* **INPUT**:
******************************
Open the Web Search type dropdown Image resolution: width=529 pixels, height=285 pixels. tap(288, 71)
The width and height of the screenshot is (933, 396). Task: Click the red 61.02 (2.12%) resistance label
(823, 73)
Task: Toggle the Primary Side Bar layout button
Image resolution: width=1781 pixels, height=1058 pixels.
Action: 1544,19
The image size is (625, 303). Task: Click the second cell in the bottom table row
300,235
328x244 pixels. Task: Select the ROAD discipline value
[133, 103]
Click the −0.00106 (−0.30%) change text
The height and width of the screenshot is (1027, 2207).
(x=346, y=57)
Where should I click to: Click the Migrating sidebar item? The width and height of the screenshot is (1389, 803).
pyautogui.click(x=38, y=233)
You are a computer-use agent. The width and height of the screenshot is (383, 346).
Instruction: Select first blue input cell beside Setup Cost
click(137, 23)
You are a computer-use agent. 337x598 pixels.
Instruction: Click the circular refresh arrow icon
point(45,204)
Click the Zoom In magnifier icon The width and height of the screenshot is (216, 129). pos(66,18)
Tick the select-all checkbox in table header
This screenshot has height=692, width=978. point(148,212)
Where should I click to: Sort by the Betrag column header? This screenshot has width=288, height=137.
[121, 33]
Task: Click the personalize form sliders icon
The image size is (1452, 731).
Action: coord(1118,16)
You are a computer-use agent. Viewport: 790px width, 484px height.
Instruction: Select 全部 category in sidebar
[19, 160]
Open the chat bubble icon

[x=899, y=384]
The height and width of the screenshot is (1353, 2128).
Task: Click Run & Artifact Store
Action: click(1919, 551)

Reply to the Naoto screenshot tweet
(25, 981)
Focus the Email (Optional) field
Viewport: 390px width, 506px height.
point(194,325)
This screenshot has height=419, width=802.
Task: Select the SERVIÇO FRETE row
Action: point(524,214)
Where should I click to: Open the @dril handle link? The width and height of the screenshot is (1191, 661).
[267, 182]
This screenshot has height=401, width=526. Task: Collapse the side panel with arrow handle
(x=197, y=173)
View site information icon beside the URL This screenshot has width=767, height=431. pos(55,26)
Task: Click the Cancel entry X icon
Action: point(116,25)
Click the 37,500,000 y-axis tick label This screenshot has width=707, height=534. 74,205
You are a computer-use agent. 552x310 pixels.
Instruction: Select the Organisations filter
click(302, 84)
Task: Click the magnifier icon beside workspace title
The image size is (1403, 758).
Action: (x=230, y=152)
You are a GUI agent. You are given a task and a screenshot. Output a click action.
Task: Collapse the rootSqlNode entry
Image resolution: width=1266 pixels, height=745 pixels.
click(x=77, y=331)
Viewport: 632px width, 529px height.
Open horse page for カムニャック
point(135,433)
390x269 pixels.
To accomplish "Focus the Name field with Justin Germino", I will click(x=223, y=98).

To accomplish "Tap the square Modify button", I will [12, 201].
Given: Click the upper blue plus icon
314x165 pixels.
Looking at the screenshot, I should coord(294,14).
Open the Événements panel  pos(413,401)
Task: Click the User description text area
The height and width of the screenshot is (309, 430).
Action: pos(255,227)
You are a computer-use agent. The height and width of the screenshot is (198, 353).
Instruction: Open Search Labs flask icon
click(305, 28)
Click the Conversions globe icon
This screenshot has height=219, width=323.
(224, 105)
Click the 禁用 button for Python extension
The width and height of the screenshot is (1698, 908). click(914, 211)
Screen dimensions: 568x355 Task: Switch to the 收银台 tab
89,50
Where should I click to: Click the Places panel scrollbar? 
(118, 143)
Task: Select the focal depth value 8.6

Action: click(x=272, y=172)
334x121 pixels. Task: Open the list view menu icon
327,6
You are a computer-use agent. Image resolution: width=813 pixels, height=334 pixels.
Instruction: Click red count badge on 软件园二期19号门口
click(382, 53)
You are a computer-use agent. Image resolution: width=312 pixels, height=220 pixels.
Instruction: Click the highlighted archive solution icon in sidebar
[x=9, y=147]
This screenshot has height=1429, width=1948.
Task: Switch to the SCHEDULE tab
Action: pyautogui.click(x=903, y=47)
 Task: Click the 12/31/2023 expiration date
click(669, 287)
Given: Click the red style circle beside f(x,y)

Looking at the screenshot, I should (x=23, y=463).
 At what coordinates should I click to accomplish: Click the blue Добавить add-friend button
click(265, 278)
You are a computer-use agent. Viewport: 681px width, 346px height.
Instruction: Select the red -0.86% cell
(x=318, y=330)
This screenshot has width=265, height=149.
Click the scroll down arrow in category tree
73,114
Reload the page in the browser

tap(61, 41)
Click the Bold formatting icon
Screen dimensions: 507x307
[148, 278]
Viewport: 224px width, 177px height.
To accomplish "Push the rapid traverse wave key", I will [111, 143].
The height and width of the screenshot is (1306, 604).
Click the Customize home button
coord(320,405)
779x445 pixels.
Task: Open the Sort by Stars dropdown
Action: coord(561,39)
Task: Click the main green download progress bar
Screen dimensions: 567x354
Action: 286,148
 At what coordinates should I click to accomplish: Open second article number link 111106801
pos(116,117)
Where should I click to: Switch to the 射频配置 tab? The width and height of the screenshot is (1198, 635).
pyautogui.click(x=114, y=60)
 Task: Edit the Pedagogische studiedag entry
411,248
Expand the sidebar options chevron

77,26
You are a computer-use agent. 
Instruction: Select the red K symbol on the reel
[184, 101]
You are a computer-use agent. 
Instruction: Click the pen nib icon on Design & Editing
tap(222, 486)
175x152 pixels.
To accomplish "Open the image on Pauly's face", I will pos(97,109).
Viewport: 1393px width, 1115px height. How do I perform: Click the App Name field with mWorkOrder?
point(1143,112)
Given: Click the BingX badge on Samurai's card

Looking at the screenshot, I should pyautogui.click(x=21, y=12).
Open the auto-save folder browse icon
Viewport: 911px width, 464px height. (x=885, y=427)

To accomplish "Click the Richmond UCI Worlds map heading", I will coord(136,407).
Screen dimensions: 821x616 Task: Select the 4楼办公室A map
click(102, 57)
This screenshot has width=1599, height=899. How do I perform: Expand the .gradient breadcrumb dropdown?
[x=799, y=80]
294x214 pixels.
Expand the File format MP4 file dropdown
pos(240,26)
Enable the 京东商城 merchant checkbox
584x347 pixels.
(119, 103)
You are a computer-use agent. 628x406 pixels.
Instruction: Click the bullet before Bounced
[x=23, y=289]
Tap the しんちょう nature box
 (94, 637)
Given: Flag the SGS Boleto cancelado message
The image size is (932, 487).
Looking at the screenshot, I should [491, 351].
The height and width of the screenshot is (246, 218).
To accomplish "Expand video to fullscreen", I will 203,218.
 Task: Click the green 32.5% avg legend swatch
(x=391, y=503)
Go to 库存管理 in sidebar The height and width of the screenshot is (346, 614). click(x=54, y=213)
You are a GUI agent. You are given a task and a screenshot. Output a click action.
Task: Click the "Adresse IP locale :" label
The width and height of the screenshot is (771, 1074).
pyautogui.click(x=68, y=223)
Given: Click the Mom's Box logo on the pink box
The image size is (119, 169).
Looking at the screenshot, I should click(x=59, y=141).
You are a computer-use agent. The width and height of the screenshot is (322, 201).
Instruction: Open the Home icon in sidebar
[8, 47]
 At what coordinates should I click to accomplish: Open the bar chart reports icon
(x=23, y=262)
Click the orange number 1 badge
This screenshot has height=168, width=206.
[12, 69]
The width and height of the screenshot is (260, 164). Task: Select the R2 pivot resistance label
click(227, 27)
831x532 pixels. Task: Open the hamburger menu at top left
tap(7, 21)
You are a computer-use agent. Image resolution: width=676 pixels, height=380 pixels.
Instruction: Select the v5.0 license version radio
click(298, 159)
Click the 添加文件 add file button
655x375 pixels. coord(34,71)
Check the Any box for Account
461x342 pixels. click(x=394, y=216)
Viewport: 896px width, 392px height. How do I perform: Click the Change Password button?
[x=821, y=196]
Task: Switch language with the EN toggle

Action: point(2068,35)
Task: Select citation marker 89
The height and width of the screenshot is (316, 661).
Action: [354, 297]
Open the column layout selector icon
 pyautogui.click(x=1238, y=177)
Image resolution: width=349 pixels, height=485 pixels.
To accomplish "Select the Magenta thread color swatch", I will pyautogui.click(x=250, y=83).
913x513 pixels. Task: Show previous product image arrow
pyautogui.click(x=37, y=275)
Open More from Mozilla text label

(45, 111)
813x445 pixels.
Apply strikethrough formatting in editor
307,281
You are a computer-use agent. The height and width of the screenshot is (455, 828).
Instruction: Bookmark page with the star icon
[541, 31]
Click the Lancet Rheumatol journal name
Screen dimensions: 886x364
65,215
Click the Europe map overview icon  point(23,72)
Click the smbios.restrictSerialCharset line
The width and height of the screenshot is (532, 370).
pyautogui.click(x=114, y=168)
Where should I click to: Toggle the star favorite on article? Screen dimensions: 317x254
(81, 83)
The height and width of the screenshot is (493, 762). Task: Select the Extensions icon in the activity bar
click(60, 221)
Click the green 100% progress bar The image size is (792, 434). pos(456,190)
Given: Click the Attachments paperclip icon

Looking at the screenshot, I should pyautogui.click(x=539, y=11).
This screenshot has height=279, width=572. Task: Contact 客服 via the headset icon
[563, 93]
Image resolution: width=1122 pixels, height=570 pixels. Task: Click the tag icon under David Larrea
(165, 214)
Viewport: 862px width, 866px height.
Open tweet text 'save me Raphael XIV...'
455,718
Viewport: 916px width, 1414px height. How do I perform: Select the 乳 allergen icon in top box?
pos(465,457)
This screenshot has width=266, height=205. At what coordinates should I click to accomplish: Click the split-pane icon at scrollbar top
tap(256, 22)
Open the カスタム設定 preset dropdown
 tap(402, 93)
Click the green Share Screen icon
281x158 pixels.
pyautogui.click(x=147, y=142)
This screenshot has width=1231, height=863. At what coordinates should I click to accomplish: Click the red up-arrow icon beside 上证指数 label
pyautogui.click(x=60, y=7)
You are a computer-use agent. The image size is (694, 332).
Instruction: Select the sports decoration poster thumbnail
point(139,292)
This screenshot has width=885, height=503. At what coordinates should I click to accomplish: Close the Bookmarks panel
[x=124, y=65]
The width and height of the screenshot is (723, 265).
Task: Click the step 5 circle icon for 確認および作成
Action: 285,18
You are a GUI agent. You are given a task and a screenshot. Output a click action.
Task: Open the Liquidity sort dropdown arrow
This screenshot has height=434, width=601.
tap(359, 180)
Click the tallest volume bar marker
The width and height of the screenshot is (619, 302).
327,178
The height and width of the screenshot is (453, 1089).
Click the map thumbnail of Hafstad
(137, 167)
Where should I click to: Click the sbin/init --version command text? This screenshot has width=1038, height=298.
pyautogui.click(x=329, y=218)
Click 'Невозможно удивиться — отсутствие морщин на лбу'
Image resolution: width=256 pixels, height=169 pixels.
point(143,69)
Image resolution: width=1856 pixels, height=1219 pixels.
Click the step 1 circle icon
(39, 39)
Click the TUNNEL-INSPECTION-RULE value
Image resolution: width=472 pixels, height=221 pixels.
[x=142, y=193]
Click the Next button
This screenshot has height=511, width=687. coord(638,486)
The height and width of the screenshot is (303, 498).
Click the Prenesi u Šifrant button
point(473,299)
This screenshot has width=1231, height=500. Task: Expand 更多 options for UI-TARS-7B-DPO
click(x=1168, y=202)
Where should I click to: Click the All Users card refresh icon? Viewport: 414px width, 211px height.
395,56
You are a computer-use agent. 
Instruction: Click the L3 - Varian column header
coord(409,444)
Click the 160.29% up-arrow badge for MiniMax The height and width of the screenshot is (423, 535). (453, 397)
******************************
Copy out the lines above word for word, from the start of the lines through the line containing "pyautogui.click(x=38, y=233)".

* **WORKED ANSWER**:
Open the Web Search type dropdown Image resolution: width=529 pixels, height=285 pixels. tap(288, 71)
The width and height of the screenshot is (933, 396). Task: Click the red 61.02 (2.12%) resistance label
(823, 73)
Task: Toggle the Primary Side Bar layout button
Image resolution: width=1781 pixels, height=1058 pixels.
Action: 1544,19
The image size is (625, 303). Task: Click the second cell in the bottom table row
300,235
328x244 pixels. Task: Select the ROAD discipline value
[133, 103]
Click the −0.00106 (−0.30%) change text
The height and width of the screenshot is (1027, 2207).
(x=346, y=57)
Where should I click to: Click the Migrating sidebar item? The width and height of the screenshot is (1389, 803).
pyautogui.click(x=38, y=233)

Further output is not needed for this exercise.